- Developer: Mastertronic
- Publisher: Mastertronic
- Designer: Stuart Middleton
- Platforms: ZX Spectrum, Atari 8-bit
- Release: 1986: Spectrum 1987: Atari 8-bit
- Genre: Action-adventure
- Mode: Single-player

= Universal Hero =

1986 video game

Universal Hero is an action-adventure game released by Mastertronic in 1986 for the ZX Spectrum and in 1987 for the Atari 8-bit computers. The Spectrum version was developed by Stuart Middleton working under the name of Xcel Software. The Atari 8-bit port was commissioned by Mastertronic from a third-party developer.

==Gameplay==

Found an ID card

Taking the part of Burt, the "Universal Hero", the player must repair a space shuttle in order to make their way to a planet where they can pick up the spare parts needed to mend a space freighter which is out of control and on-course to destroy both Burt and his chances of returning to Earth.
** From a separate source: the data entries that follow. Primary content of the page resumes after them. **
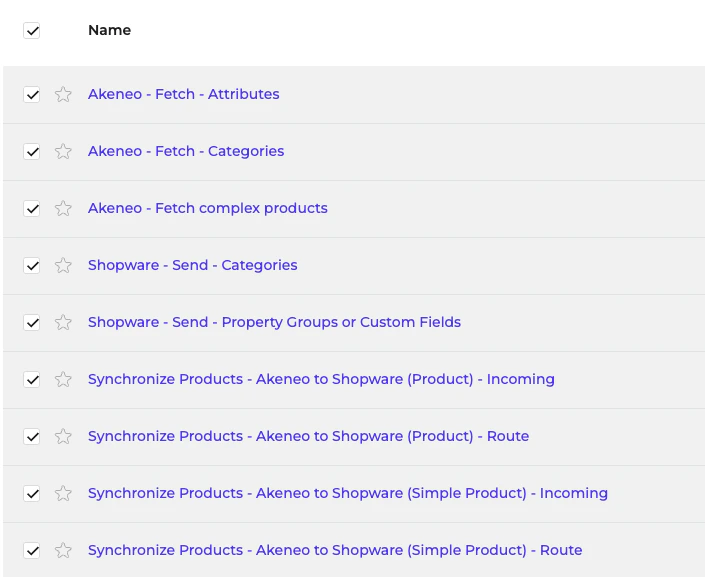Click star beside Akeneo - Fetch complex products
Screen dimensions: 705x577
tap(63, 209)
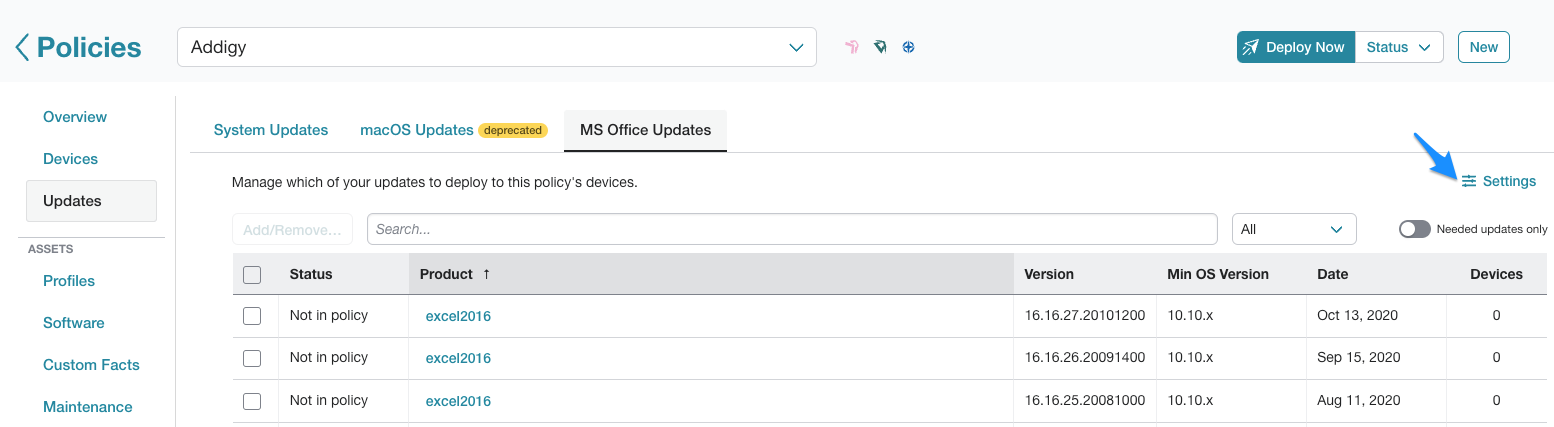The width and height of the screenshot is (1554, 427).
Task: Open excel2016 link dated Aug 11, 2020
Action: 458,401
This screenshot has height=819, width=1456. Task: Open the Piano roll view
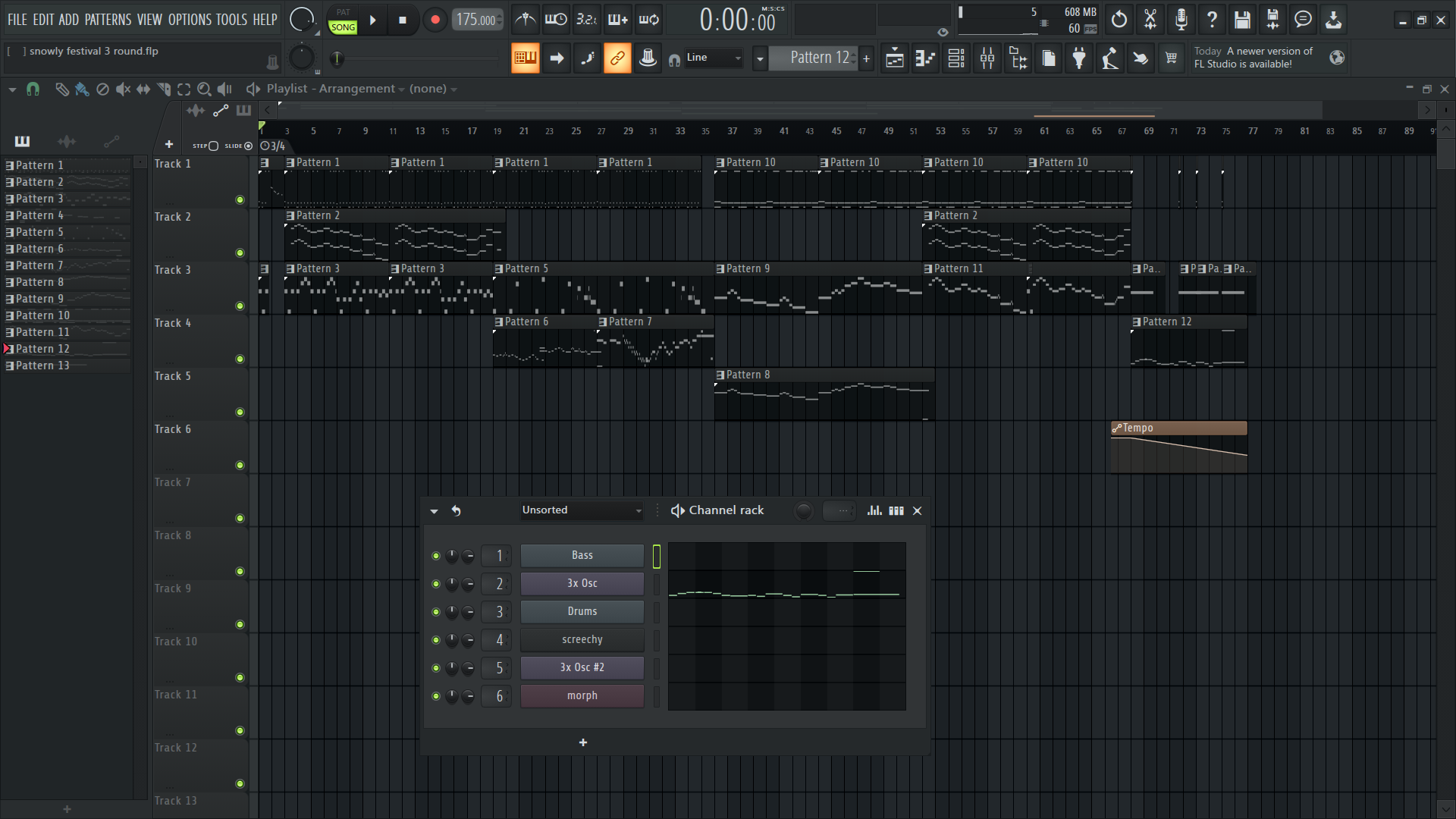click(925, 58)
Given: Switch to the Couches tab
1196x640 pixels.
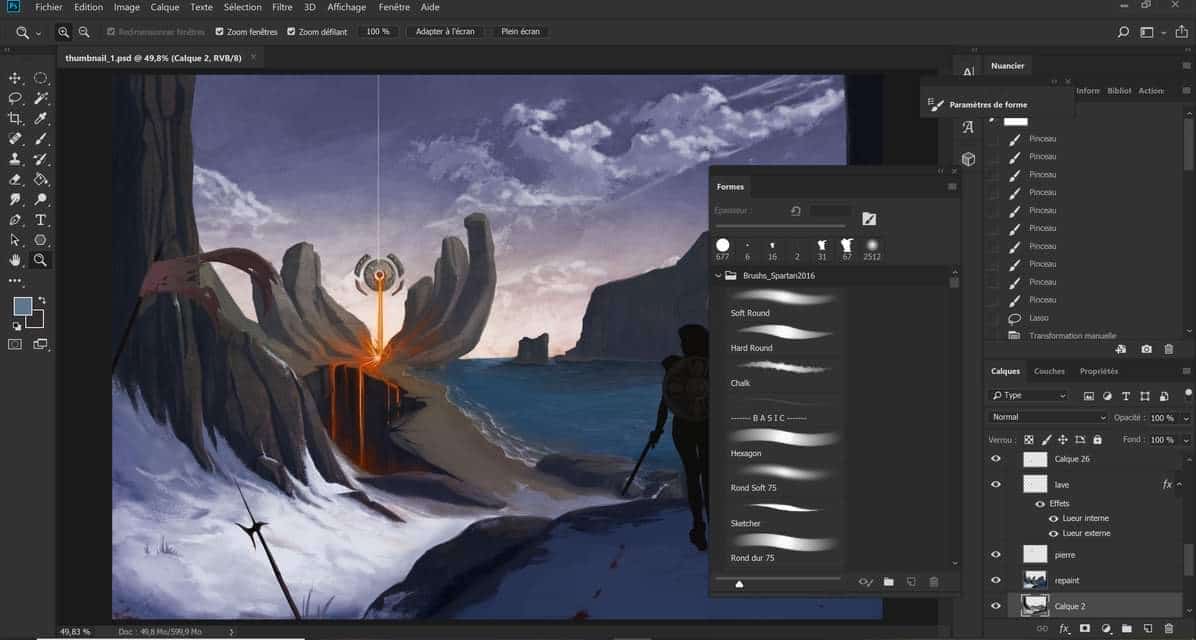Looking at the screenshot, I should tap(1049, 371).
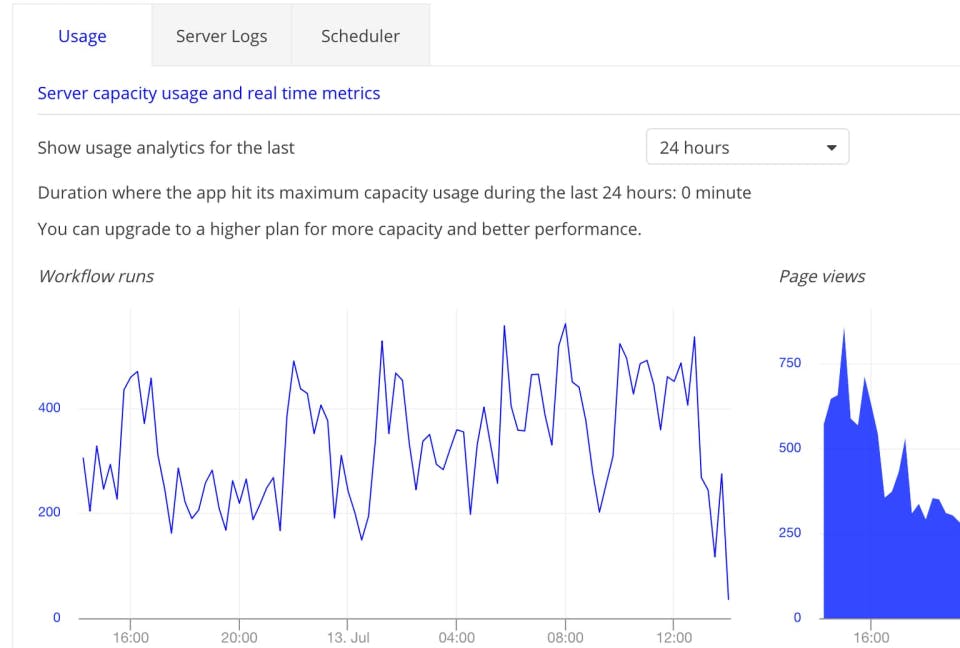The image size is (960, 648).
Task: Click the 400 value on the Workflow runs axis
Action: pos(50,408)
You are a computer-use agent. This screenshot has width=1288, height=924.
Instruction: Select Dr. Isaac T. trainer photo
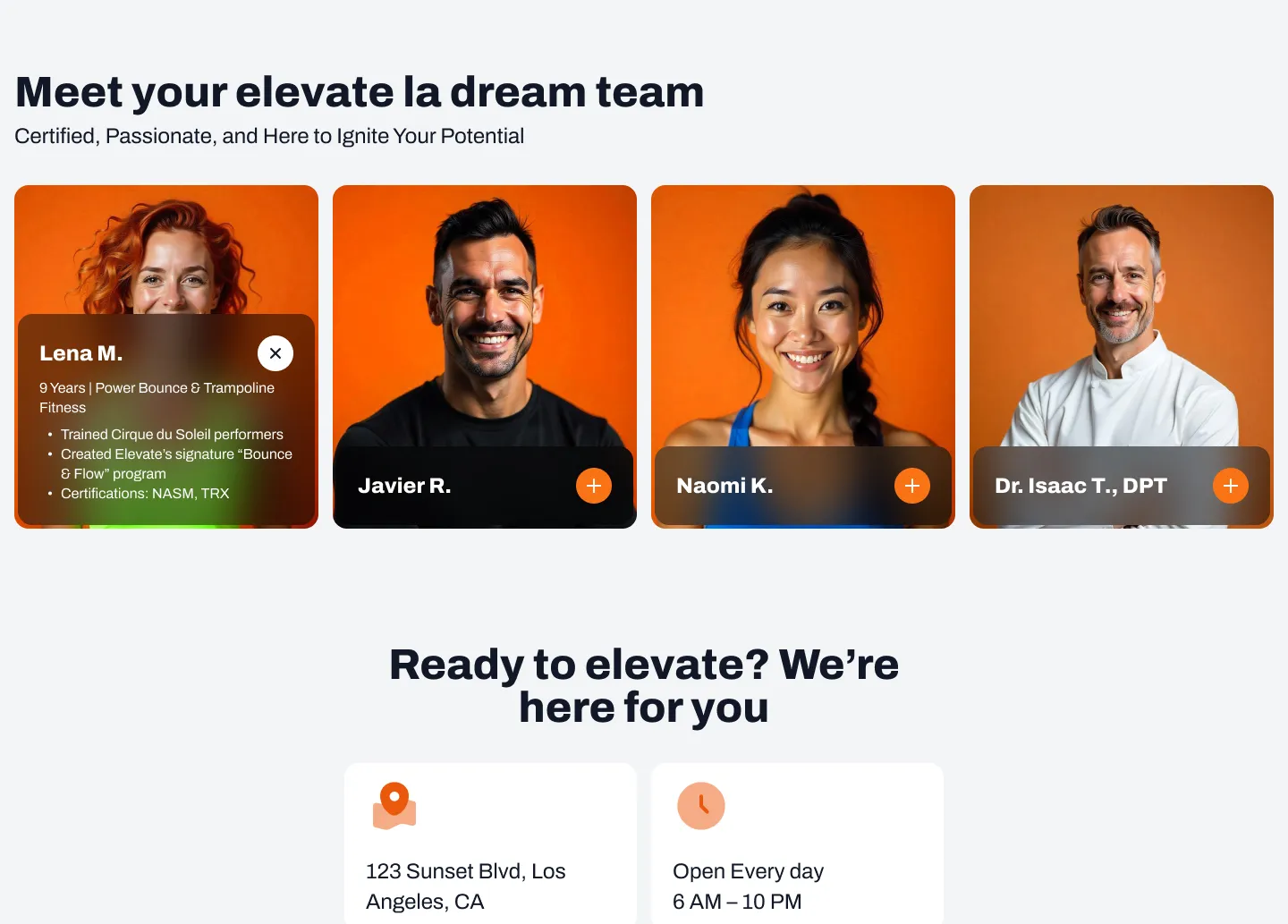coord(1122,316)
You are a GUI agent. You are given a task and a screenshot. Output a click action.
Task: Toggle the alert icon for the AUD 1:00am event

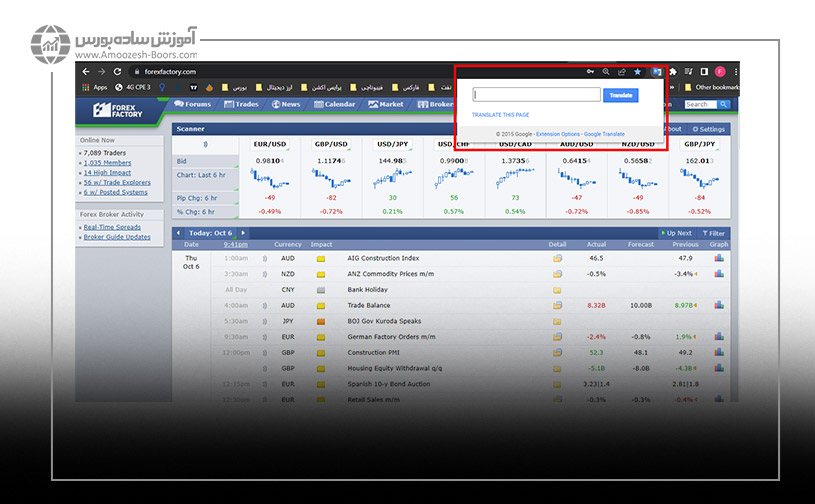265,258
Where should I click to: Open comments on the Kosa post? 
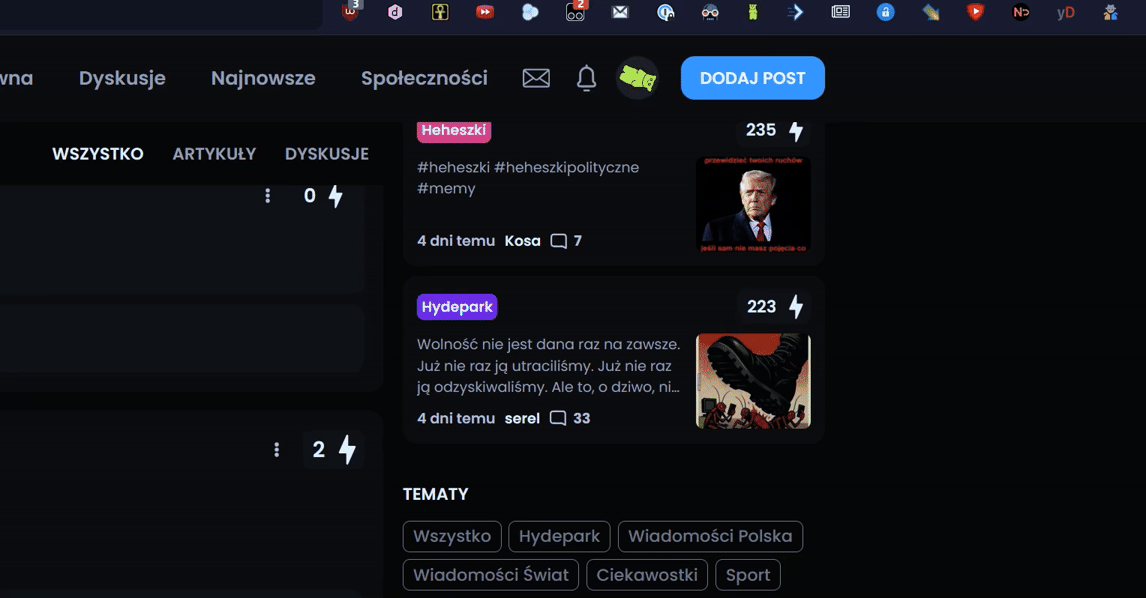coord(566,241)
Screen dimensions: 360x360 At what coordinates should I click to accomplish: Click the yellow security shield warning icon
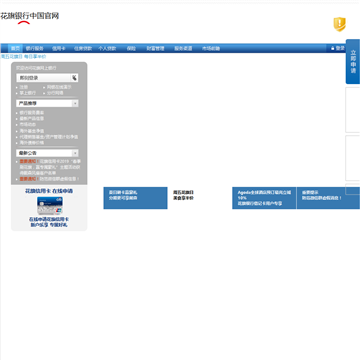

The player explores a flip-screen environment, avoiding enemies and solving simple puzzles by finding objects that need to be used in the correct locations to proceed.

A bug in the Atari 8-bit version password screen makes the game impossible to complete.

== Reception ==

A reviewer for Computer+Video Games wrote, in October 1987, "Arcade adventures must be the second most popular type of game, after shoot'em ups, and this budget title offers most of the features you could wish for, including odd objects to collect and strength sapping aliens to avoid."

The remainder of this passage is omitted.